SpaceX launched an Egyptian communications satellite toward a high-altitude geostationary orbit Wednesday from Cape Canaveral. It was the first commercial launch of a geostationary payload this year, another sign of a market shift toward smaller, lower-orbiting communications satellites.
With the successful launch, the Nilesat 301 satellite began a 15-year mission to provide Ultra HD television broadcast services and internet connectivity over Egypt and other parts of Africa and the Middle East.
The 229-foot-tall Falcon 9 rocket blasted off at 5:04 p.m. EDT (2104 GMT) Wednesday from pad 40 at Cape Canaveral Space Force Station in Florida, beginning a 33-minute mission to place the roughly 9,000-pound (4.1-metric ton) Nilesat 301 spacecraft into an elongated transfer orbit ranging nearly 28,000 miles (45,000 kilometers) above Earth.
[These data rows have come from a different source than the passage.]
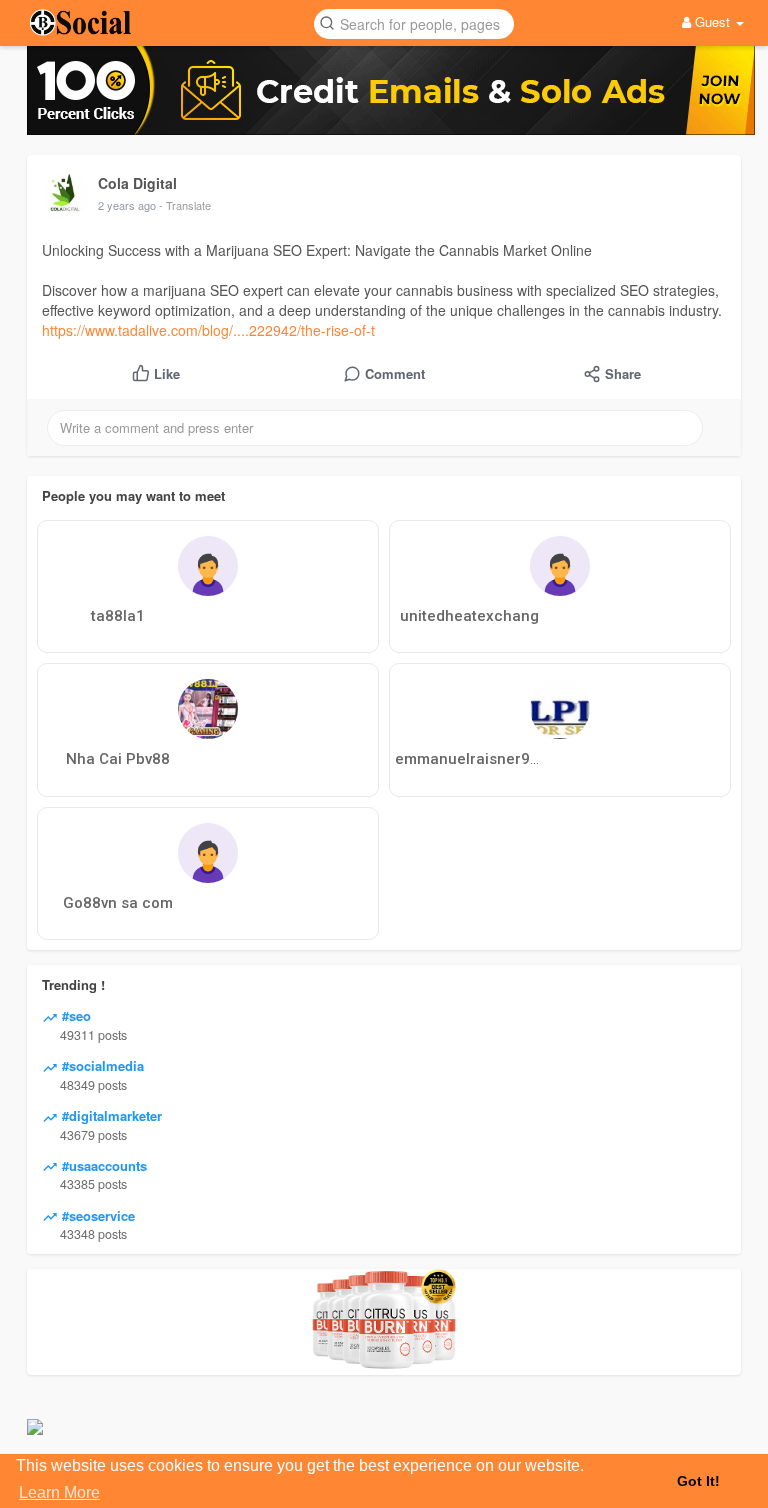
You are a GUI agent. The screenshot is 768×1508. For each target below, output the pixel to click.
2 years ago (127, 205)
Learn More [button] (59, 1492)
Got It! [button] (698, 1481)
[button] (414, 22)
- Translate (185, 205)
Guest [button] (712, 21)
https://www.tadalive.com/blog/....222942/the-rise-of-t (208, 330)
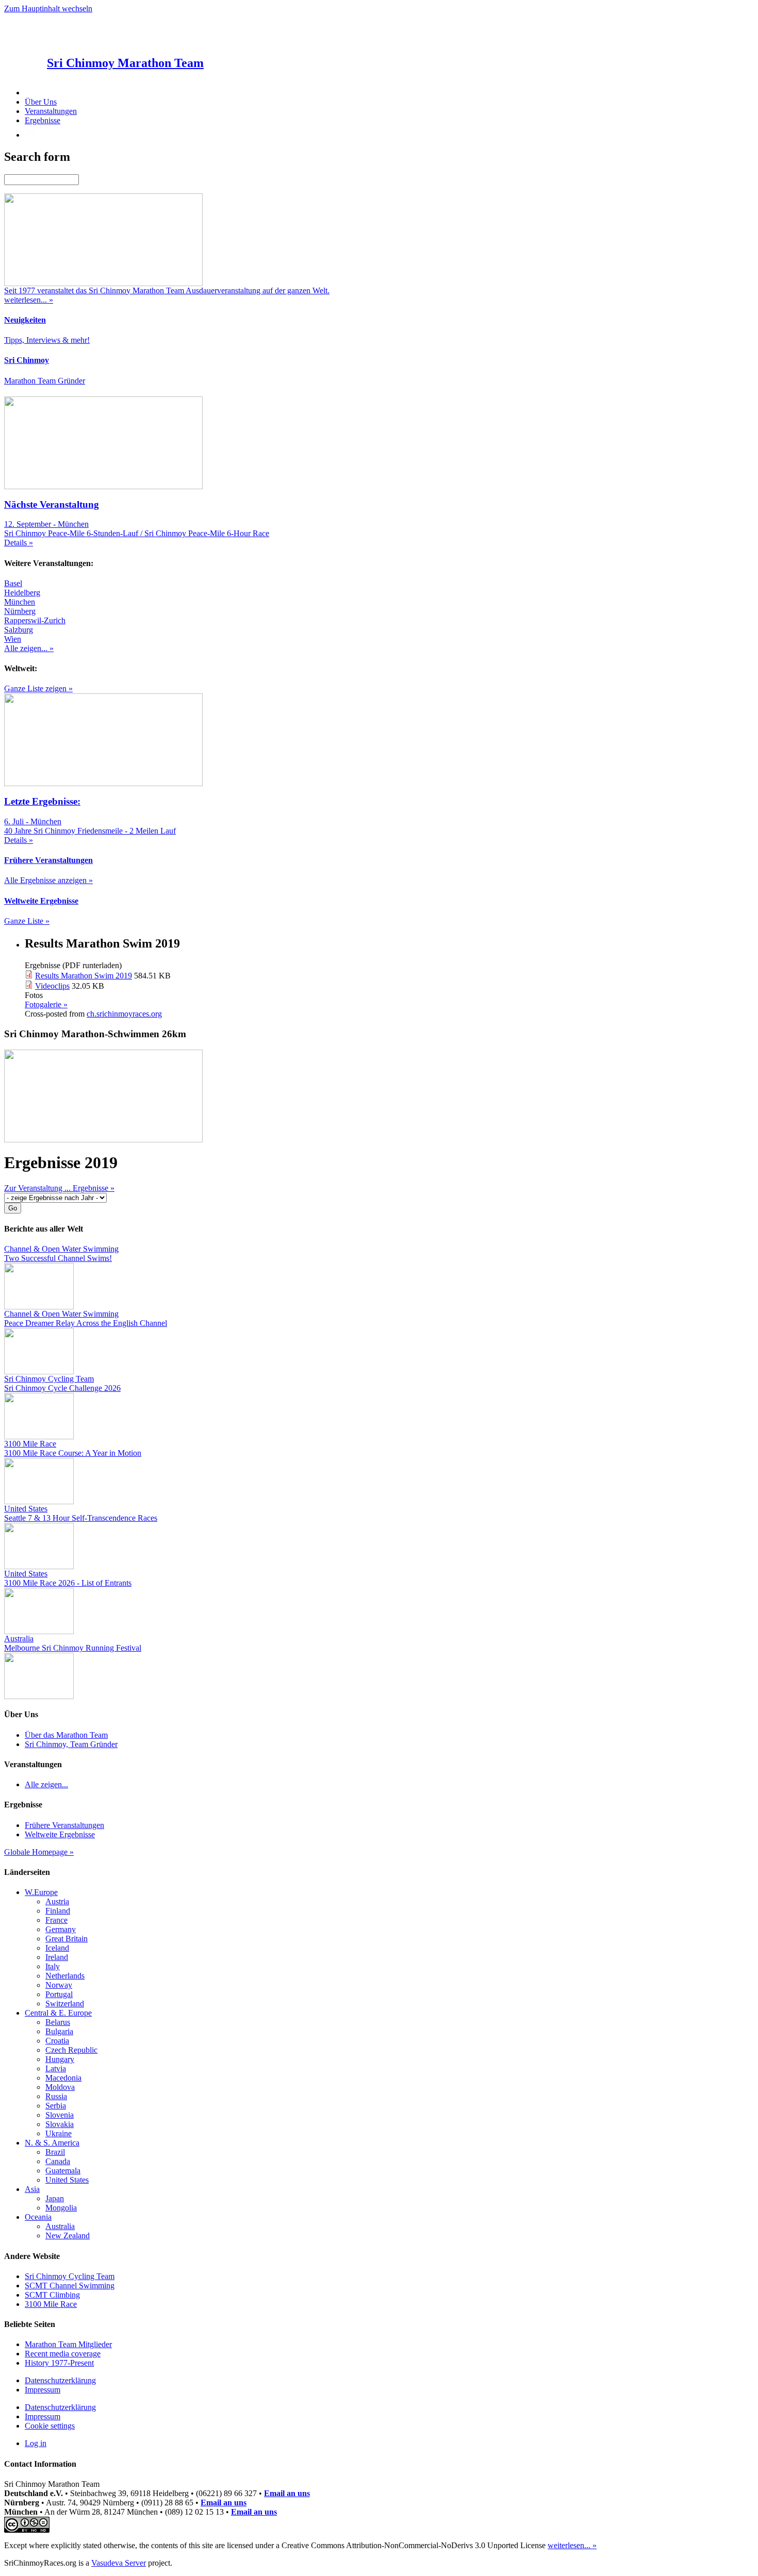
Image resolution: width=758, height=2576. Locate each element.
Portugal (59, 1994)
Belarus (57, 2022)
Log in (35, 2443)
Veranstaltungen (51, 111)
The Falcon 9 delivered Nilesat 301 to an orbit inclined about 18.6 degrees to the equator, according to U.S. military tracking data.
Owned by the Egyptian operator Nilesat, largely controlled by Egypt’s government, the new satellite is destined for an operating position in a circular geostationary orbit, or GEO, more than 22,000 miles (nearly 36,000 kilometers) over the equator at 7 degrees west longitude, where it will provide TV broadcast and internet services.
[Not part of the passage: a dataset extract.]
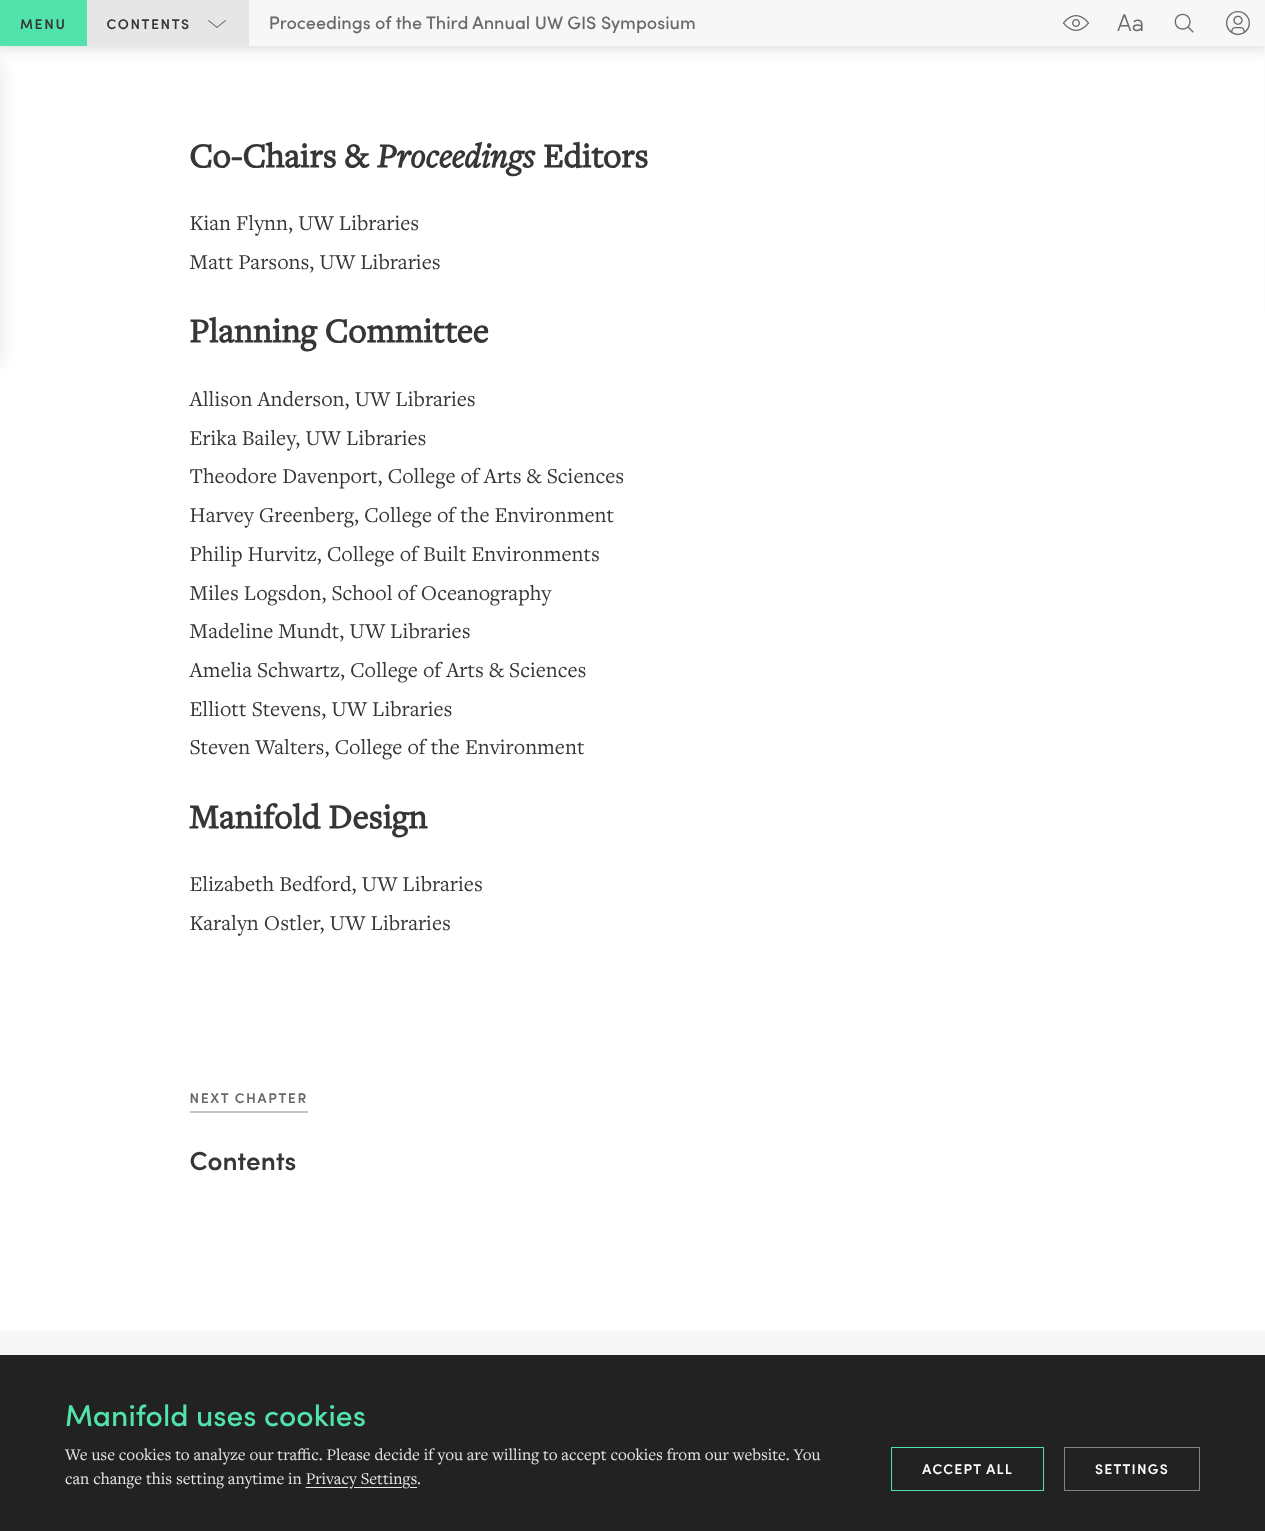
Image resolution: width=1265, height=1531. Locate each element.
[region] (632, 536)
The spacecraft will use its own propulsion system for the final maneuvers to reach its operational orbit.
The launch Wednesday was the 23rd Falcon 9 launch of the year, and the first with a satellite heading toward geostationary orbit, a popular location for TV broadcasting and data relay spacecraft. It was also the first truly commercial launch into a geostationary transfer orbit worldwide this year.
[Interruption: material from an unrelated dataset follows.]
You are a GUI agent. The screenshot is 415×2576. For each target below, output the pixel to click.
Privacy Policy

The geostationary satellite launch market was once a lucrative business for launch providers, including SpaceX. But the satellite market has shifted to smaller spacecraft, including constellations flying in low Earth orbit, or LEO, to beam broadband signals to consumers.
Geostationary satellites are typically large and carry more communications capacity than a single LEO telecom spacecraft. In geostationary orbit, they orbit in lock-step with Earth’s rotation, allowing an antenna on the ground to point at the same place in the sky for a continuous link with the satellite.
SpaceX operates the Starlink network, the world’s largest fleet of satellites, and other companies are in the process of developing and deploying their own low-orbit constellations.